## Source excerpt
>>>

For photographer Raghu Rai, it was a revelation of kinds, seeing the many unused pictures of Ray in different moods, shades and tones. It was also the great filmmaker’s centenary year.

When Rai showed these photographs to his writer and art curator friend Ina Puri, who was visiting, she said that it called for a book. And thus, was born the recently released book ‘Satyajit Ray’. Puri also wrote the book’s introduction.

“Also, many unused photographs that I took of Satyajit Ray in his house were underexposed and underdeveloped as well. But thanks to digital technology, as long as you have an image, it can be brought to life. It was an amazing experience — seeing the enigmatic Ray ’emerging’ in so many shades,” he tells.

Rai had met Ray in Delhi twice before he decided to shoot him in Calcutta, but he remembers his encounter with him during the National Awards ceremony, where the filmmaker was carrying several awards. “I asked him if he needed help carrying so many things. He laughed – ‘Well, not in this case.'”

Though Rai had could spend just two days with Ray in Calcutta, shooting him at a film set, he could manage enough material for more than one book. “Even today, I am an extremely hungry photographer. When I am shooting, taking a meal break is also a waste of time,” says the photographer.

Remembering the evening spent on the ghats of Ganga with him, Rai recalls, “He got ready in his usual attire. As we were on the location, an idol of Durga surfaced. Now it was not the pujo time. So you see, all you have to do is ask the universe for the extraordinary.”

Rai, who has shot and produced books on Dalai Lama, Mother Teresa and major Indian classical musicians, among others, insists that one does not have to be gifted to produce remarkable pictures of such people. “How can I give myself credit when such personalities have an incredible persona and an aura that is almost divine..”

Talk to him about the ‘internal preparation’ before shooting great masters, and he laughs, “It is all about going by your instinct. For me – to perceive, receive and respond articulately is a language. Sometimes people look at some of my important works and ask me what I was thinking at the time of taking those pictures. I say I wasn’t thinking. I only feel and respond. Thinking is what politicians do. An artist can begin with an idea or a concept, but things evolve, the thinking goes away and the divine energy completes the process. So this is what is good about creativity. You wait for the energy to give you darshan.”

<<<

## Stored rows
>>>

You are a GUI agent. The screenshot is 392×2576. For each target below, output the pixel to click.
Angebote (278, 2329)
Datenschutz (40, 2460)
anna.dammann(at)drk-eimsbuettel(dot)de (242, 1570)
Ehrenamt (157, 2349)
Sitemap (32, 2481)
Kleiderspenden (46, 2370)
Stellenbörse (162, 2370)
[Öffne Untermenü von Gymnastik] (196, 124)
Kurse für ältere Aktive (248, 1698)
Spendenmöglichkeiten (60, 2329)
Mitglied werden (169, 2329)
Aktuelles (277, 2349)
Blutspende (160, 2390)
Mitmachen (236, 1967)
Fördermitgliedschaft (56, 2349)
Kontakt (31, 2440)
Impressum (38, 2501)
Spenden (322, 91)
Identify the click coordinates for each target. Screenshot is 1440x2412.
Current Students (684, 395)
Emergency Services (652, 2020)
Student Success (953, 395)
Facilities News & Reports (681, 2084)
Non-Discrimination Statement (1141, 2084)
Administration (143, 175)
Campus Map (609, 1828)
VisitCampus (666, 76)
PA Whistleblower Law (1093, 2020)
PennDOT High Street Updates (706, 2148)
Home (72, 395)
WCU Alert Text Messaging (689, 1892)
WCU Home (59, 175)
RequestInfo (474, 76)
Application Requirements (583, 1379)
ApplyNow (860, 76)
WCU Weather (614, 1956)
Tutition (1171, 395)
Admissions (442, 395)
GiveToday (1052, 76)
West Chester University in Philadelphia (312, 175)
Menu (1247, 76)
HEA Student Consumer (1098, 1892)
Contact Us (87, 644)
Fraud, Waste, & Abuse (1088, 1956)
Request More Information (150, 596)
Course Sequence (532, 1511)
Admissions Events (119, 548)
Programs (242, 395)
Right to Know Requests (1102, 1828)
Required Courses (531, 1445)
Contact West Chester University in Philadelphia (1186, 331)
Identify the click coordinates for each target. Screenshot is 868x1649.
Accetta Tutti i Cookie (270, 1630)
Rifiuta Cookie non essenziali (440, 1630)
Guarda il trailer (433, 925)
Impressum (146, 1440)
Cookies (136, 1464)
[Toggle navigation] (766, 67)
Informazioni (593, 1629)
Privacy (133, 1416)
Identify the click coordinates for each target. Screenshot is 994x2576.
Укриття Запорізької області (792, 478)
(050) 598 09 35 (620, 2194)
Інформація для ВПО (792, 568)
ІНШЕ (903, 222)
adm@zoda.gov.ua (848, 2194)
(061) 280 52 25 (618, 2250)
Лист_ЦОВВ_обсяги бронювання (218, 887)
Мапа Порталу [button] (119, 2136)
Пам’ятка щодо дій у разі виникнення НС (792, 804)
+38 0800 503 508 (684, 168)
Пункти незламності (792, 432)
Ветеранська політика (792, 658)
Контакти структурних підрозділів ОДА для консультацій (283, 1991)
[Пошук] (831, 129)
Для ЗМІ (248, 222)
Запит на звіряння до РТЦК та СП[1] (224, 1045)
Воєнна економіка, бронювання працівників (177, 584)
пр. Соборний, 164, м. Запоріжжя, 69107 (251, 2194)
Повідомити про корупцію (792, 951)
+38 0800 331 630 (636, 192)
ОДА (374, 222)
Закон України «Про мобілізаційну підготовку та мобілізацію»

<<<

## Your tasks
a: Could you restate the stretch from "When Rai showed" through "the book’s introduction." in the Raghu Rai article, substituting "pictures" for "photographs"?
b: How would you render this sentence from the Raghu Rai article in Spanish: "Even today, I am an extremely hungry photographer."

## Answers per task
a:
When Rai showed these pictures to his writer and art curator friend Ina Puri, who was visiting, she said that it called for a book. And thus, was born the recently released book ‘Satyajit Ray’. Puri also wrote the book’s introduction.

b: Incluso hoy, soy un fotógrafo extremadamente hambriento.